3.4.3 Problématiques forestières

Les impacts des pratiques forestières sur la faune ont été mieux étudiés et sont mieux connus dans la pessière. Les perturbations naturelles (feu de forêt) et anthropiques (coupe forestière) entraînent des modifications de la nature des habitats et fragmentent la forêt, c’est-à-dire qu’elles morcellent des superficies forestières relativement homogènes et continues en un nombre plus grand de petites unités isolées (Fahrig 1997; Potvin 1998;

Courtois 2003). Même si la fragmentation de l’habitat est habituellement temporaire en milieu forestier, la forêt originale étant remplacée par la régénération forestière, le rétablissement de la pessière mature inéquenne s’étale sur une très longue période, généralement de plus de 100 ans.

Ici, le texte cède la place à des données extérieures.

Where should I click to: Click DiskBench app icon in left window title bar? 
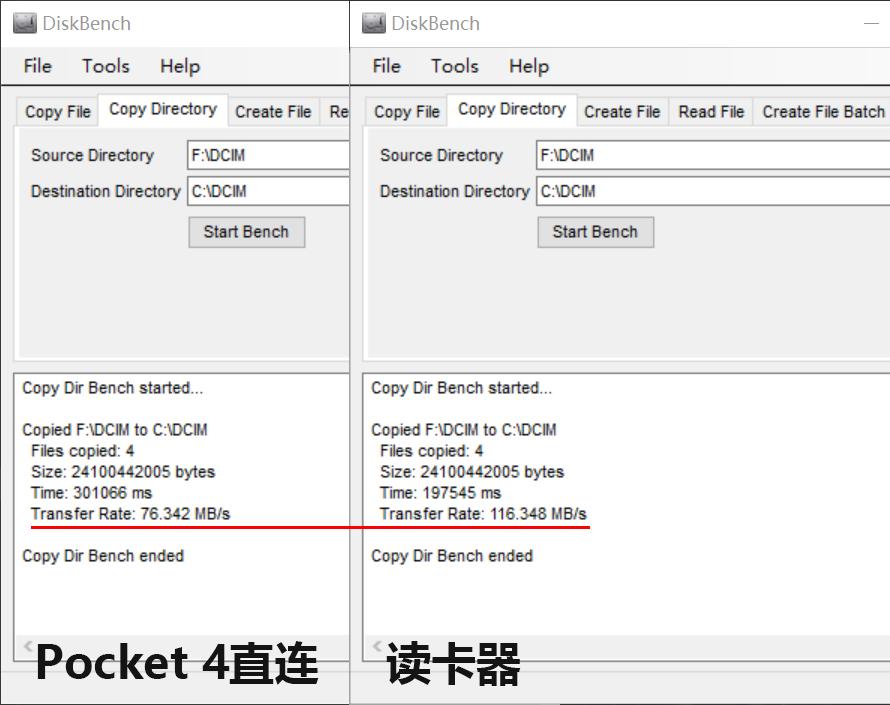click(x=25, y=23)
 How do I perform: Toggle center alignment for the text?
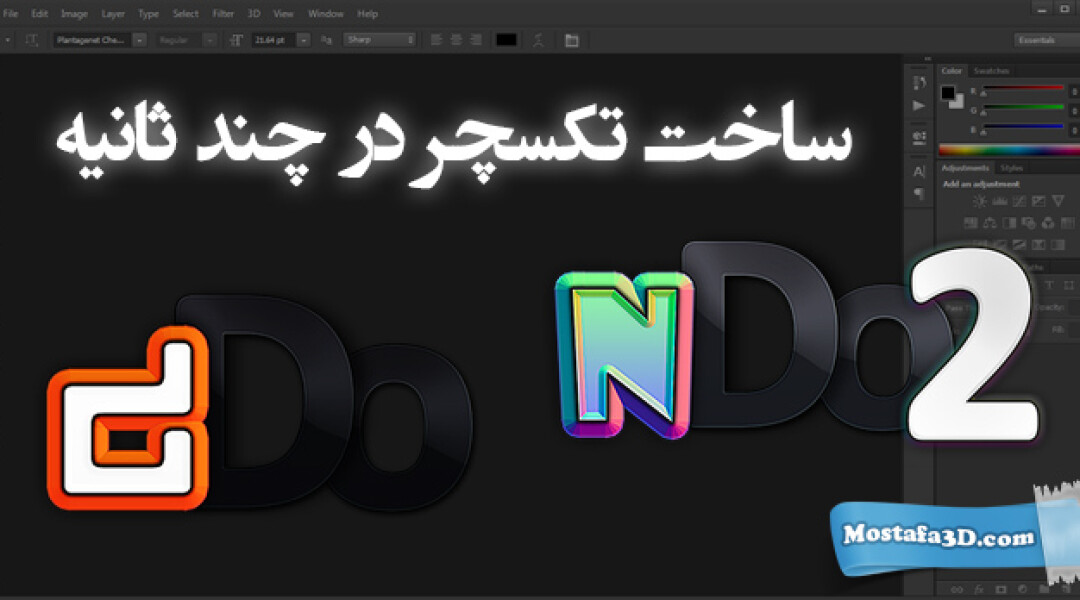(458, 40)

Outre la fragmentation d’habitat, les perturbations forestières ont également pour impact de rajeunir les forêts. Avec l’arrivée récente de l’exploitation forestière, on assiste cependant à une raréfaction des forêts surannées (Gauthier et al. 2001; Boucher et al.

2002; MRNFP 2005).

Avec des régimes de courte révolution, l’exploitation forestière favorise les habitats ouverts de début de succession au détriment des forêts matures (Bergeron et al. 2002;

Harper et al. 2003). À cette raréfaction importante des peuplements matures et surannés,

s’ajoute une extension des zones de coupes qui, au cours des vingt dernières années a produit des superficies contiguës de parterres en régénération plus étendues que ce que sous-tendent les régimes naturels de perturbation (Leduc et al. 2000; Bergeron et al.

2002).

L'ensapinage, le phénomène de l'envahissement des pessières noires par le sapin baumier à la suite de coupes forestières ou de chablis, se manifeste dans les régions où le sapin se mélange à l'épinette noire, notamment dans la partie sud de la pessière (Morissette 1995;

Bergeron 1996) et plus particulièrement dans les pessières de la région est (Doucet 2000).

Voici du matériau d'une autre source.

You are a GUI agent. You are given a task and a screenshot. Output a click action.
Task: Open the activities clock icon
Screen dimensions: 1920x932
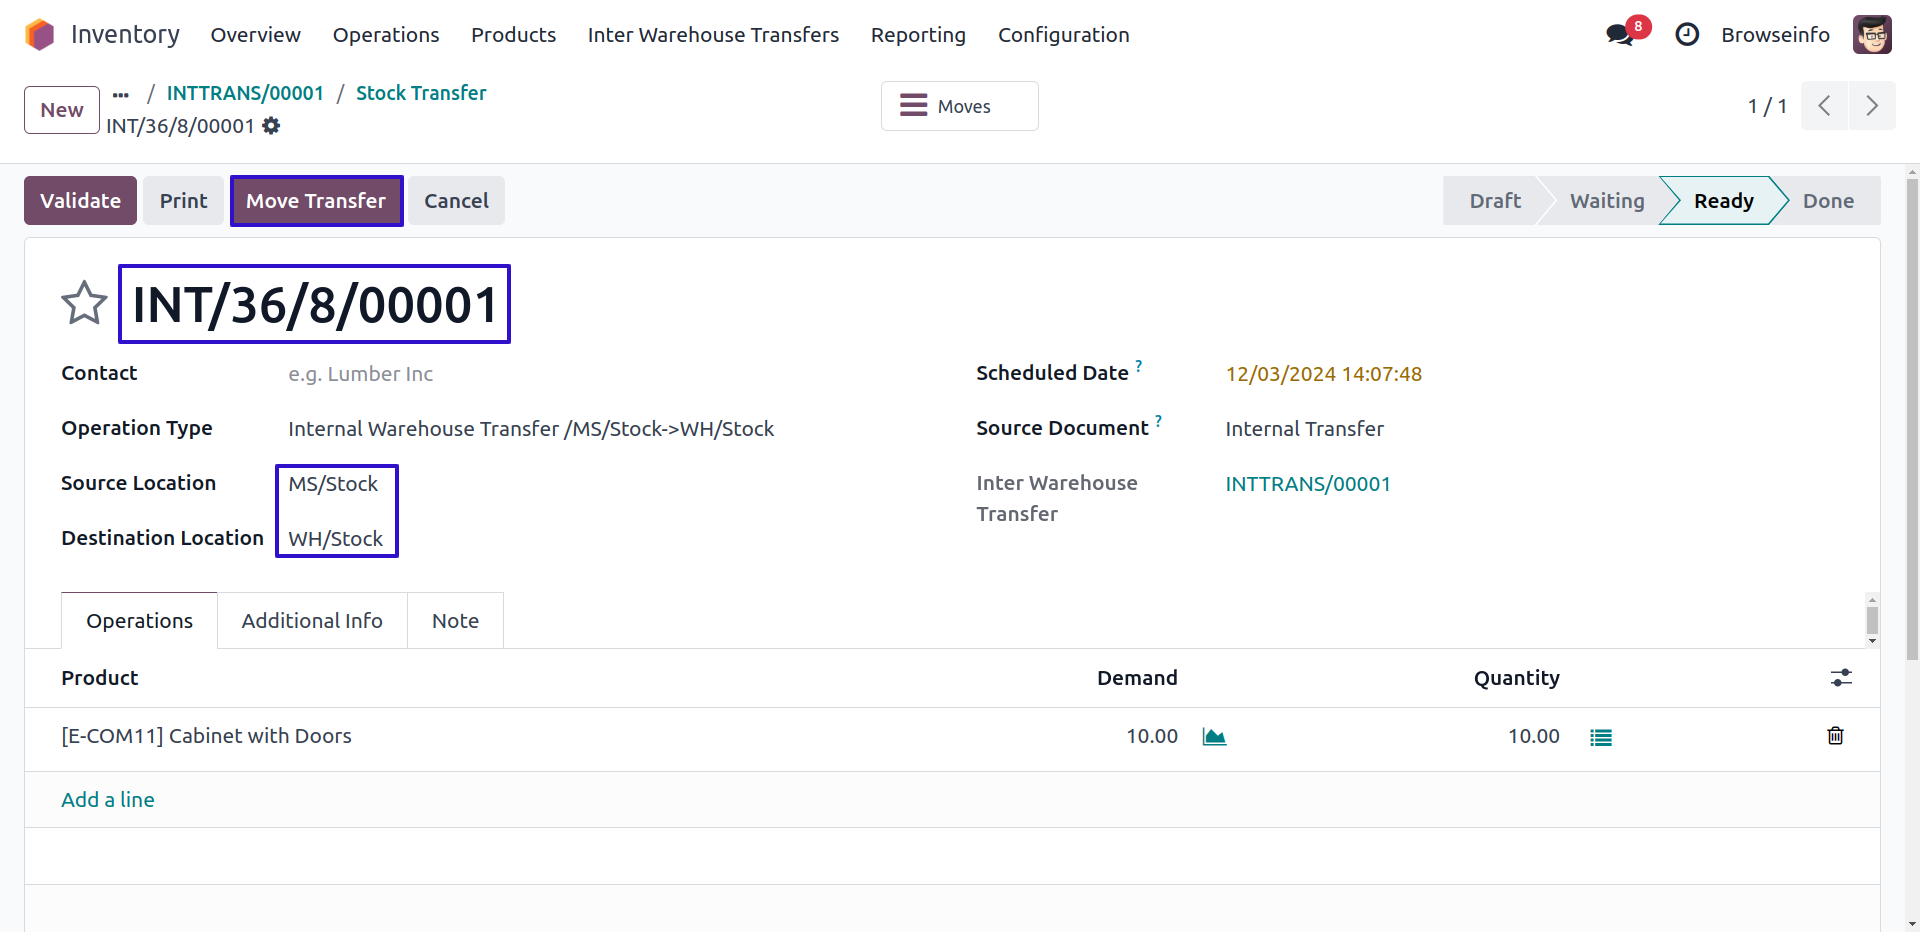1687,35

Le sapin est une essence d'ombre très agressive (Sims et al. 1990). Dans les peuplements approchant de la maturité, de jeunes sapins s'installent facilement sous couvert en compagnie de marcottes d’épinette noire (Gagnon 1988; Doucet 2000).

Les perturbations peuvent aussi mener à des modifications permanentes, par exemple lorsque des forêts feuillues ou mélangées ou encore des pessières ouvertes s’établissent à cause d’une régénération résineuse déficiente (Gagnon et al. 1998; Gagnon et Morin 2001). Des peuplements forestiers différents de la pessière noire peuvent en effet s’établir si des essences compagnes (pin gris, bouleau à papier, peuplier faux-tremble) sont bien représentées avant perturbation (St-Pierre et al. 1992; Sirois 1996; Gagnon et al. 1998), particulièrement si les feux sont intenses, les cônes d’épinette étant moins résistants que ceux du pin gris (Lavoie et Sirois 1998).

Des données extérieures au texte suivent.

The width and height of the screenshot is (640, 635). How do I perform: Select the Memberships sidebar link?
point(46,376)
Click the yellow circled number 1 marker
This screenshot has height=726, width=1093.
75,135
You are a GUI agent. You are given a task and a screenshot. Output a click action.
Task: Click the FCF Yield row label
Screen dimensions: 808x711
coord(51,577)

On peut assister à l’ouverture des pessières noires à mousses (création de pessières à cladonie) si les perturbations ont lieu lorsque les semis sont peu abondants (deux feux en moins de 40 ans, graines parasitées) ou si les conditions de germination sont inadéquates (Sirois et Payette 1991; Gagnon et al. 1998; Lavoie et Sirois 1998).

Les modifications de la composition, de la structure ou de la configuration de la pessière à la suite des perturbations peuvent influencer positivement ou négativement certaines espèces de la petite faune.